JanKallman avatar Feb 14 '25 07:02 JanKallman

One way to look at this ask is to ensure the developer doesn't have to resort to csv file format just because its rows can be easily streamed. We would be using the streaming solution when dependencies aren't present or could be ignored.

virzak avatar Feb 14 '25 12:02 virzak

I did a little bit of research into other excel libraries. It seems like all other .NET libraries load the entire file into memory before allowing retrieval.

Python library openpyxl does provide a way to retrieve rows right away.

import openpyxl

wb = openpyxl.load_workbook("C:/mypath.xlsx", read_only=True)
sheet = wb.active
for row in sheet.iter_rows(values_only=True):
    print(row)

@JanKallman, just wanted to get a feeling for when you think this might be realistically implemented. No pressure, but if you think this is a couple of years away, we do have at least this alternative with Python.

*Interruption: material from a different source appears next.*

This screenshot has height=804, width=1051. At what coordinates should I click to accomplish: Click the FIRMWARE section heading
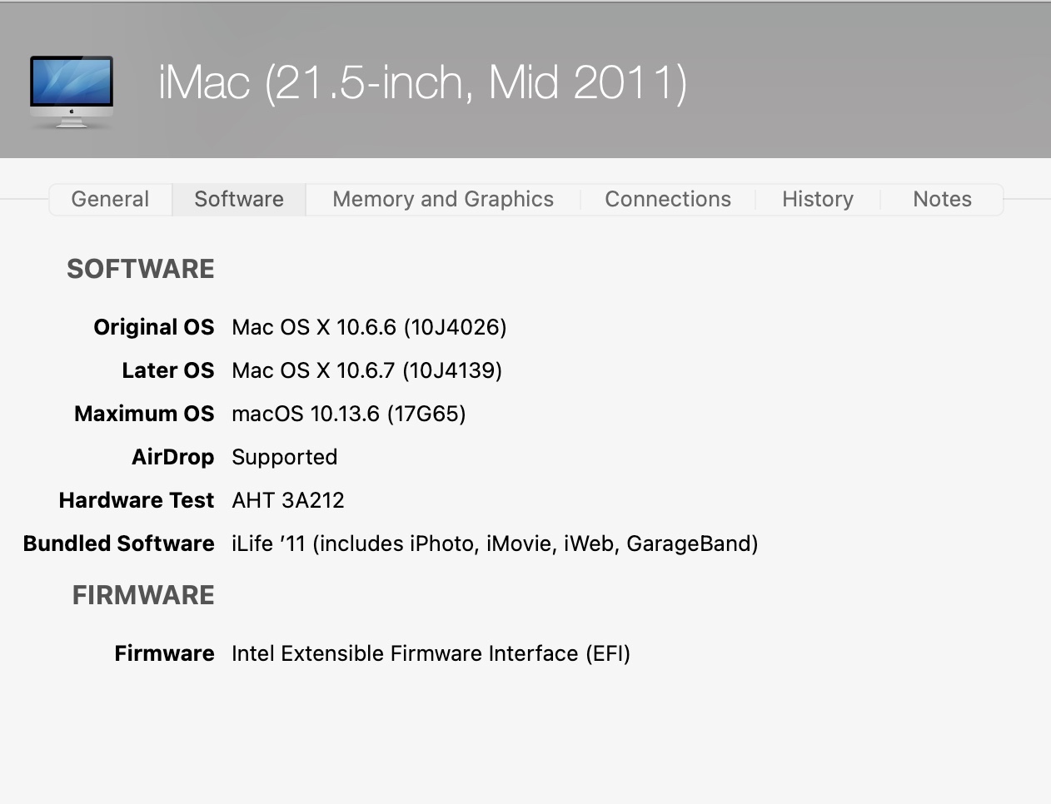point(143,595)
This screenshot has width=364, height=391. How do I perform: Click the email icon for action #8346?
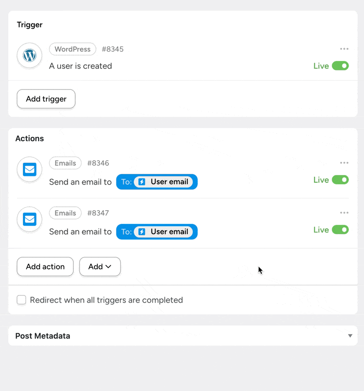pyautogui.click(x=30, y=170)
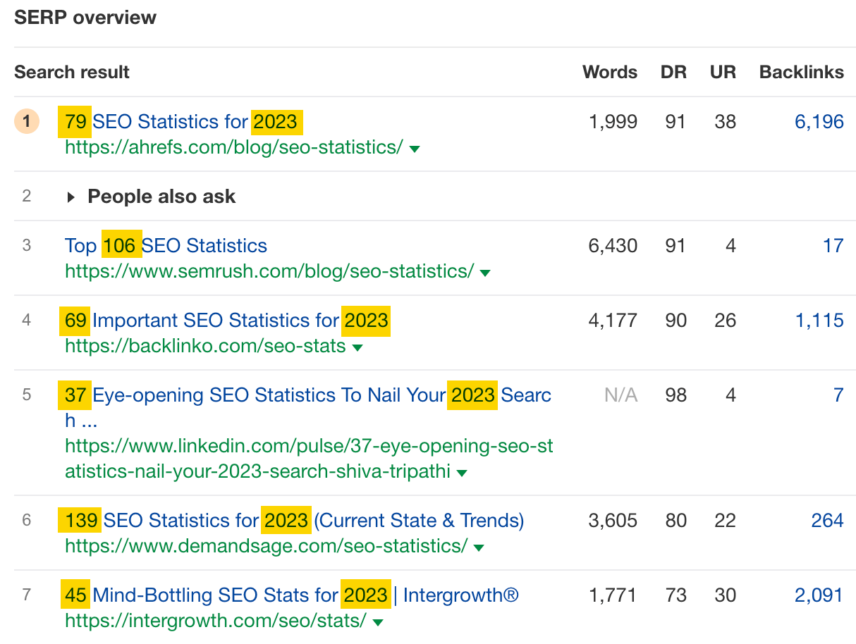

virzak avatar Feb 24 '25 14:02 virzak

@virzak, We have this on our enhancement list, but it has not been planned or estimated yet. We will start to plan new features after EPPlus 8 has been release, so if we decide to start developing this I can give you a better estimate for when it will be available and what features it will contain then.

JanKallman avatar Mar 05 '25 08:03 JanKallman

This library can achieve reading range rows without the need to load them into memory as a whole: https://github.com/mini-software/MiniExcel

zhuangState avatar Jun 08 '25 04:06 zhuangState

目前不支持此功能,但我们可能会考虑一种新的基于流的解决方案,以提供更快的访问。但是,像这样的解决方案将是有限的,因为对单个单元格有很多依赖性,包括样式、公式等,这需要加载整个工作簿。我将添加此请求作为增强功能。

Hi, we may need to only read data to improve performance

zhuangState avatar Jun 08 '25 04:06 zhuangState

Thanks @zhuangState. MiniExcel is fast querying the first row, but querying subsequent rows gets slower and slower.

IAsyncEnumerable is not currently supported either: https://github.com/mini-software/MiniExcel/issues/529

virzak avatar Jun 09 '25 14:06 virzak

IAsyncEnumerable work has been merged and should be available in the next major version. If anyone wants to implement IAsyncEnumerable in this library, linking this here: https://github.com/mini-software/MiniExcel/pull/799

virzak avatar Jun 18 '25 15:06 virzak